Tout semble banal, en un espace et une vie de voyageur de commerce parfaitement réalistes, lorsqu’une métamorphose animale saisit Grégoire Samsa : le pitoyable anti-héros de Franz Kafka est irrémédiablement changé en vermine. En la préface de son Anthologie du fantastique, Roger Caillois prétend à juste titre que le fantastique « manifeste un scandale, une déchirure, une irruption insolite, presque insupportable dans le monde réel[5] » On ne le confondra pas avec le merveilleux, dont sa petite sœur la fantasy, où règne sans ambages le surnaturel, avec le concours de génies, dragons, sorciers, enchanteurs et autres animaux parlants. « Est-ce possible ? » se demandent tous les auteurs et lecteurs de ces récits et romans inquiétants. C'est ainsi qu’à son tour Todorov définit le genre : « Le fantastique, c'est l'hésitation éprouvée par une être qui ne connaît que les lois naturelles, face à un événement en apparence surnaturel[6] ». Entre rationnel et irrationnel, il s'agit plus de donner une forme à nos interrogations scientifiques irrésolues, à nos questionnements métaphysiques, plus de figurer nos peurs, que de représenter le seul réel. Sans compter le plaisir de s'adonner aux spéculations de l'imaginaire, aux fantasmes de la psyché. Voilà qui convient tout à fait pour qualifier les nouvelles de Leopoldo Lugones, quoiqu’une poignée d’entre elles ressortissent plus exactement de l’anticipation, qu’en 1905 l’on n’appelait pas encore science-fiction. Si l’on n’a guère d’idée de ce qui a pu être à l’origine de la kafkaïenne métamorphose, hors peut-être une psyché désastreuse, les désastres individuels et de l’humanité entière, sont chez Leopoldo Lugones causés par des Forces étranges, en d’autres termes les mystères de la nature humaine et par-dessus tout d’un univers qui la dépasse.

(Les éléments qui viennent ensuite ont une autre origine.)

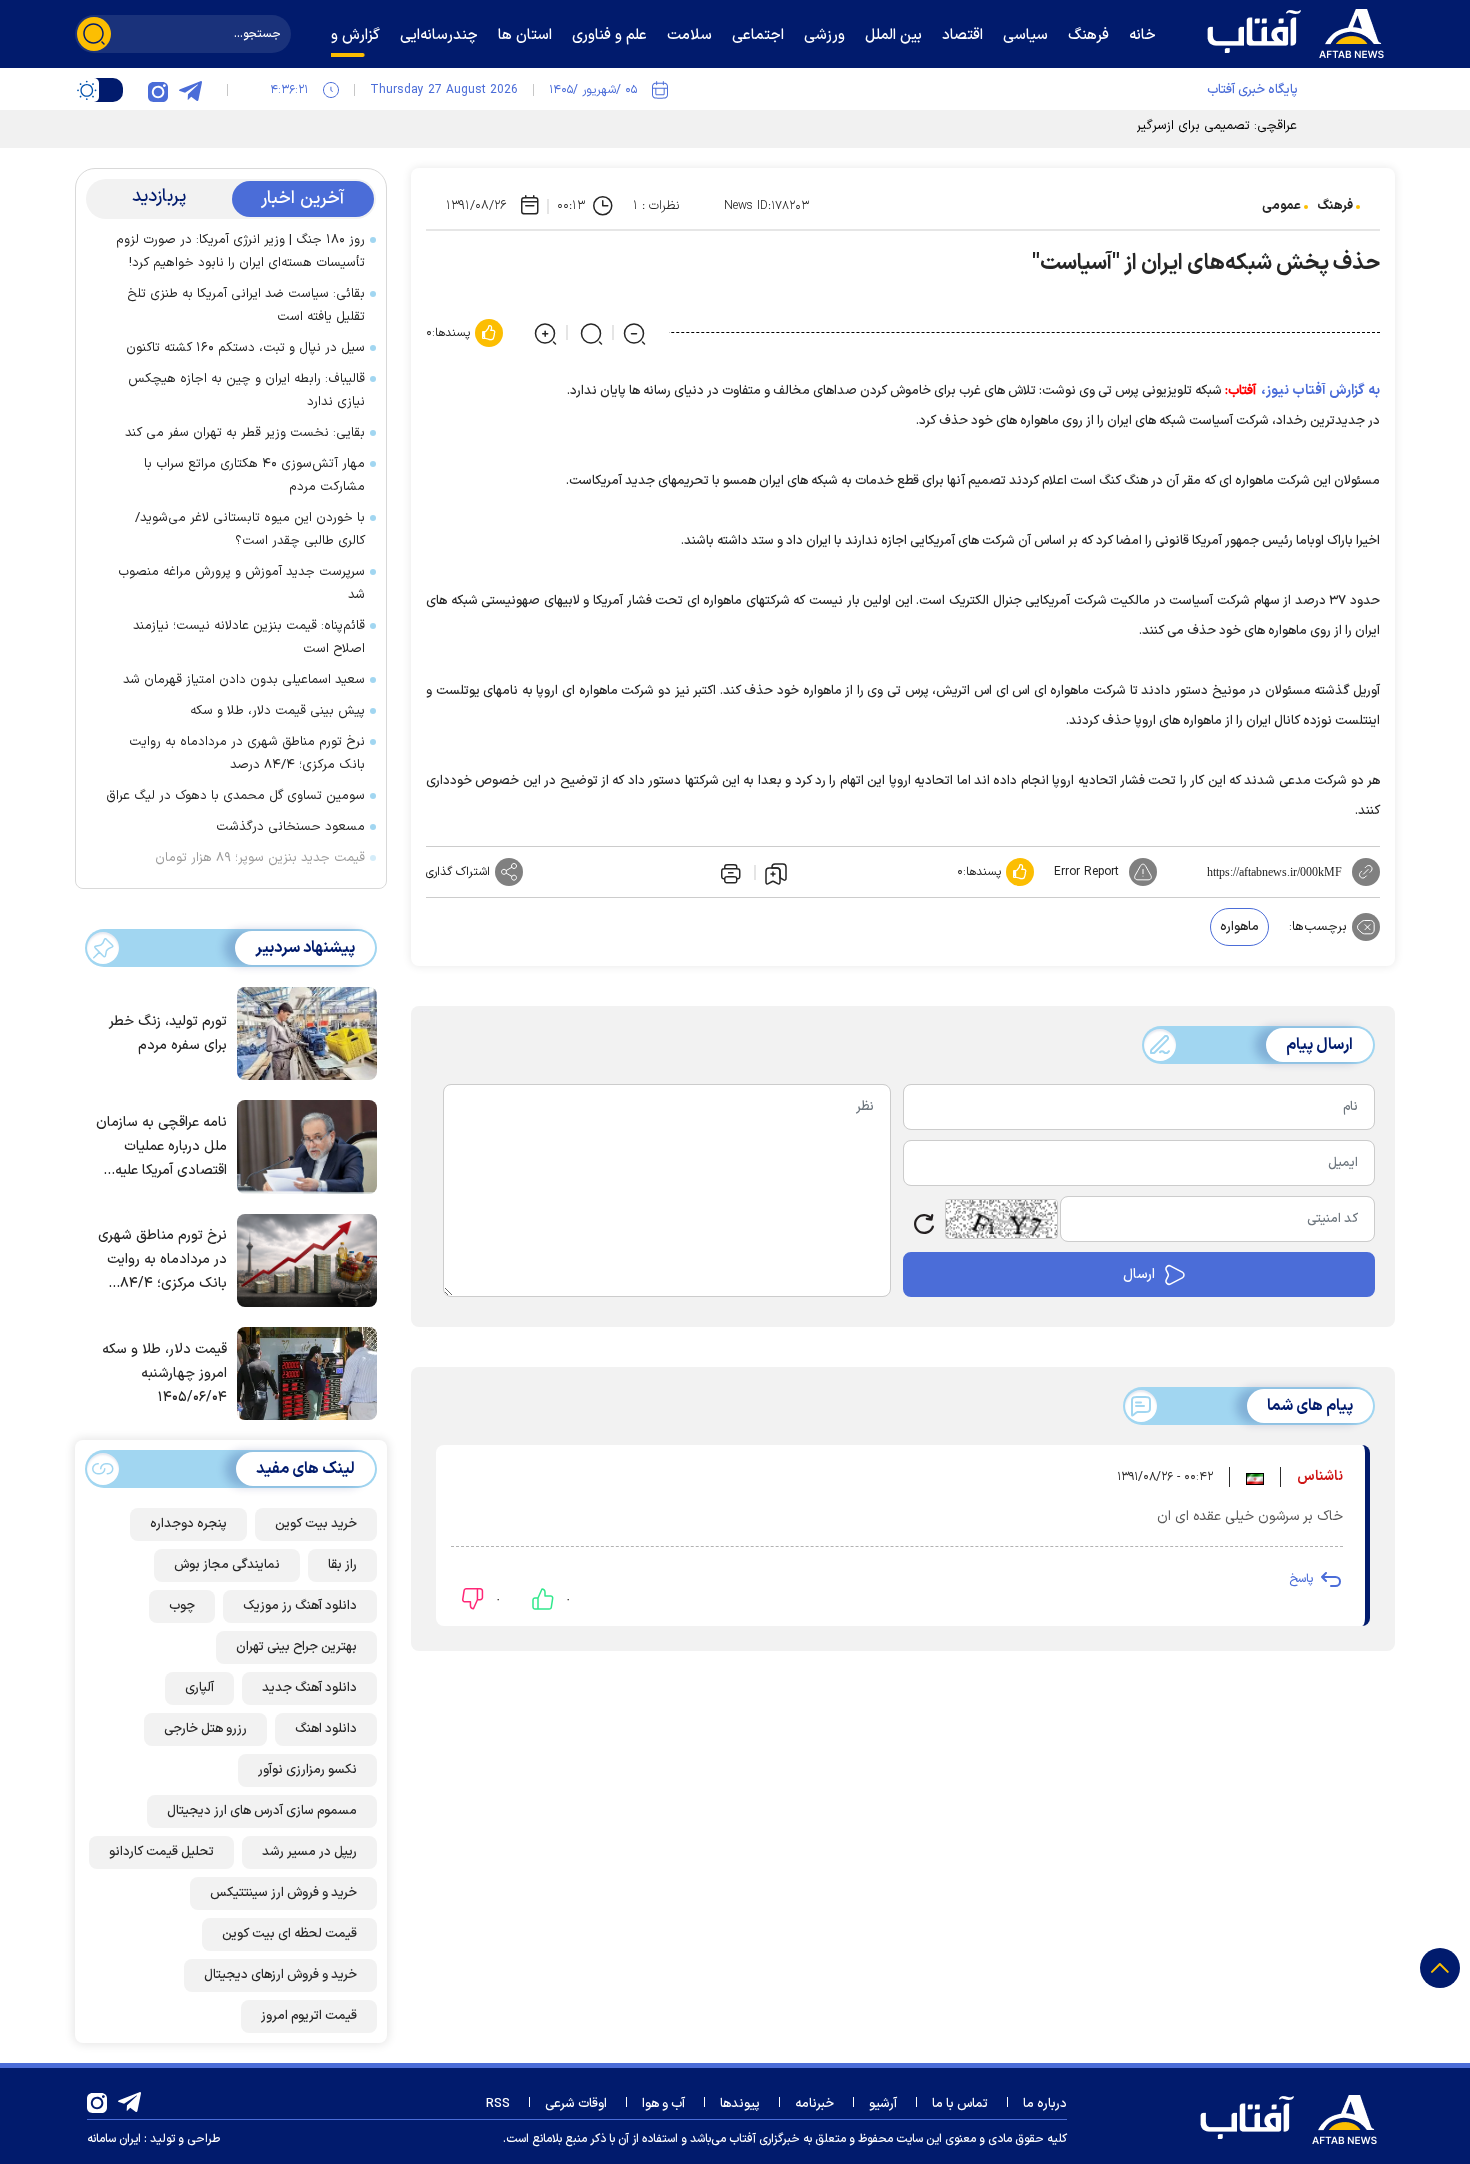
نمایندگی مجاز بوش (227, 1565)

[4] Jorge Luis Borges : Essai sur Lugones, 1955, cité par Jean-Pierre Bernes, dans Borges, Œuvres complètes II, La Pléiade, Gallimard, 2016, note page 4, p. 1136)
[5] Roger Caillois : Anthologie du fantastique, Le Club Français du Livre, 1958, p 3.
[6] Tzvetan Todorov : Introduction à la littérature fantastique, Seuil, 1970, p 29.
Biblioteca de Corias, Cangas de Narcea, Asturias. Photo : T. Guinhut.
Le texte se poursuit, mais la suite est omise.